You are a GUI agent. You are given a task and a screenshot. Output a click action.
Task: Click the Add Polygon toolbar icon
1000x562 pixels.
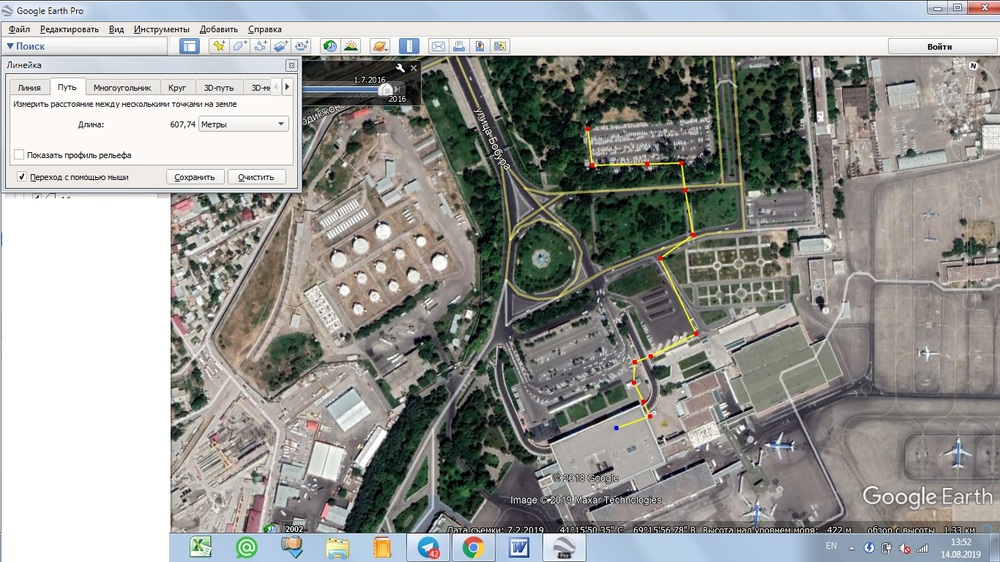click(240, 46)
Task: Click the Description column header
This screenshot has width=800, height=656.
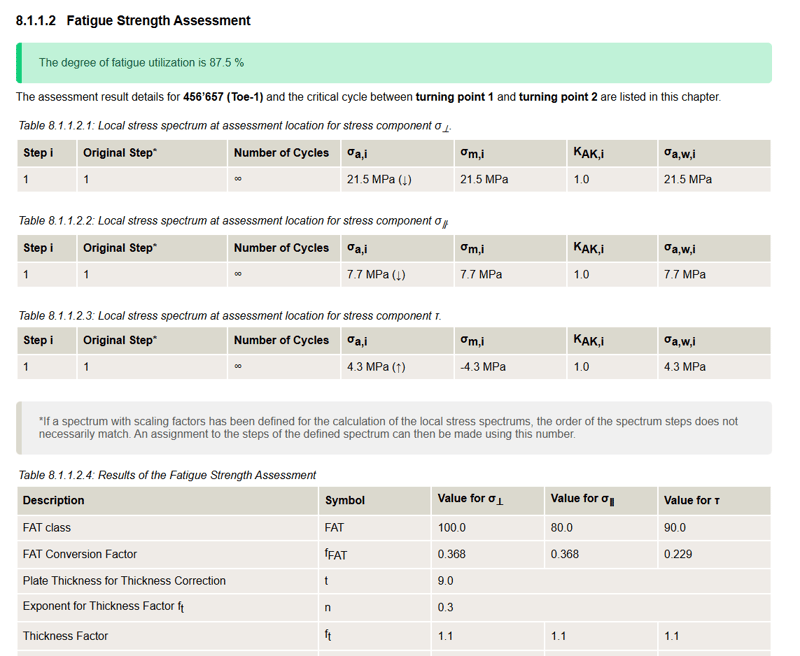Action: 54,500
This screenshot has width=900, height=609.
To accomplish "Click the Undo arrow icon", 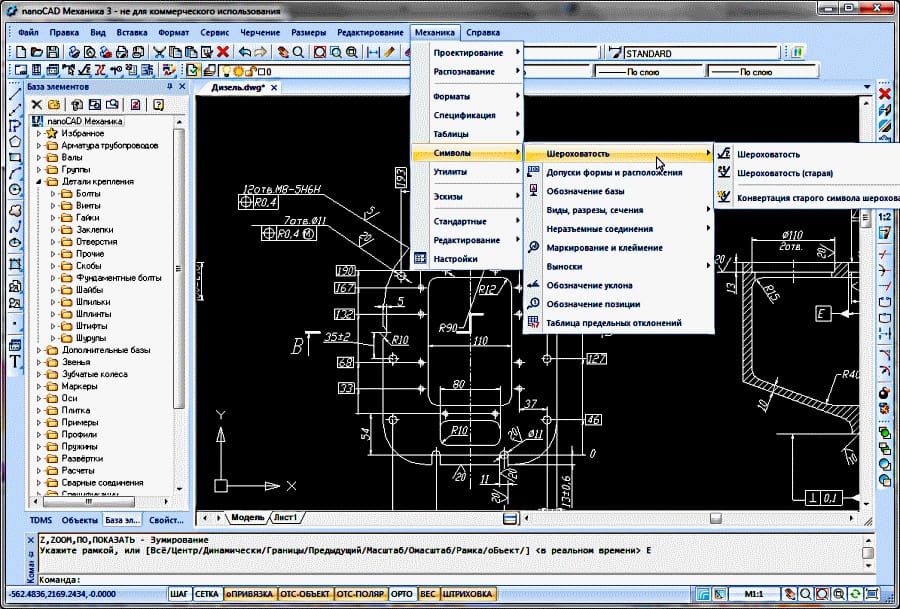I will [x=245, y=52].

* * *

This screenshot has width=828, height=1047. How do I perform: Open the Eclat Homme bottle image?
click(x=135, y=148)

---

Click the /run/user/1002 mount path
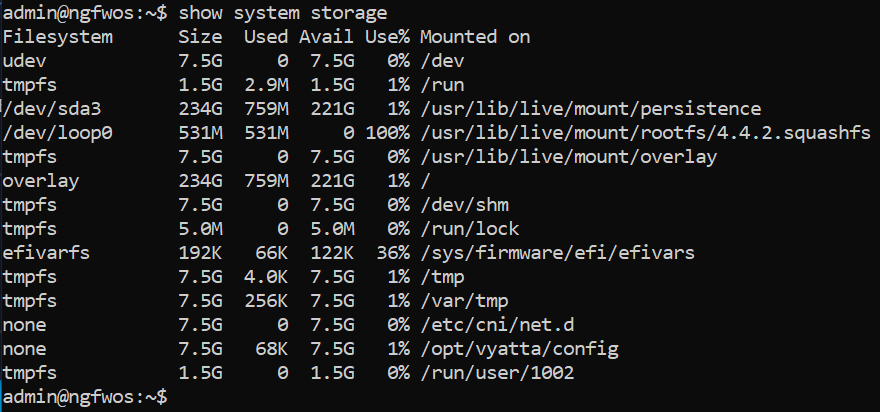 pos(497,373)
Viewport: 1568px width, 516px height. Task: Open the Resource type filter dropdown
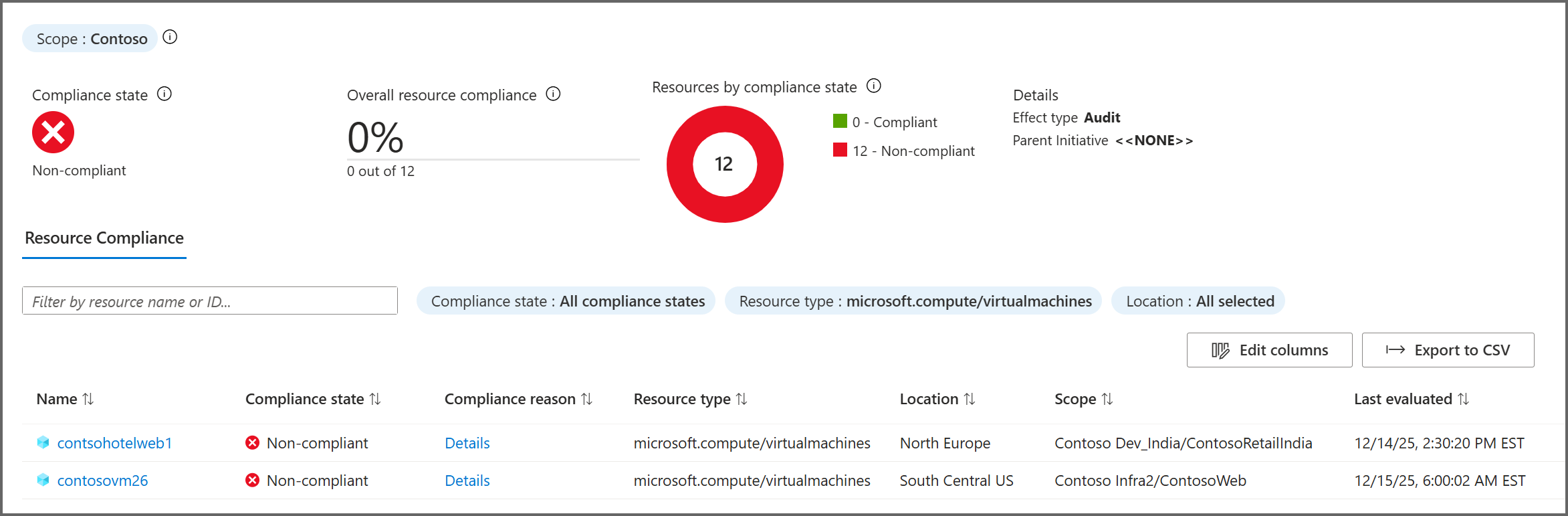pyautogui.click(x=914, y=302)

Task to carry out:
Nothing but the lines above, starting at the line that contains "You are a GUI" and ending at the line that contains "This screenshot has width=900, height=609.", should be given again, exactly and without the pictures.

Answer for the task:
You are a GUI agent. You are given a task and a screenshot. Output a click action.
Task: Click the Add Polygon toolbar icon
1000x562 pixels.
click(240, 46)
Task: Click the Description column header
This screenshot has width=800, height=656.
Action: 54,500
This screenshot has width=900, height=609.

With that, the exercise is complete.